Exercise brief: Nothing is to be left out: repeat every entry exactly as given.

Material provided:

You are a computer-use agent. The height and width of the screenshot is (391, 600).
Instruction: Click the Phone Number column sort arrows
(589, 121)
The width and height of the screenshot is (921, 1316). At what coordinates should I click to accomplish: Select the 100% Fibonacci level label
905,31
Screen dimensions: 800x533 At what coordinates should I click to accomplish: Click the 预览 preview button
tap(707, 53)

Expected answer:
You are a computer-use agent. The height and width of the screenshot is (391, 600).
Instruction: Click the Phone Number column sort arrows
(589, 121)
The width and height of the screenshot is (921, 1316). At what coordinates should I click to accomplish: Select the 100% Fibonacci level label
905,31
Screen dimensions: 800x533 At what coordinates should I click to accomplish: Click the 预览 preview button
tap(707, 53)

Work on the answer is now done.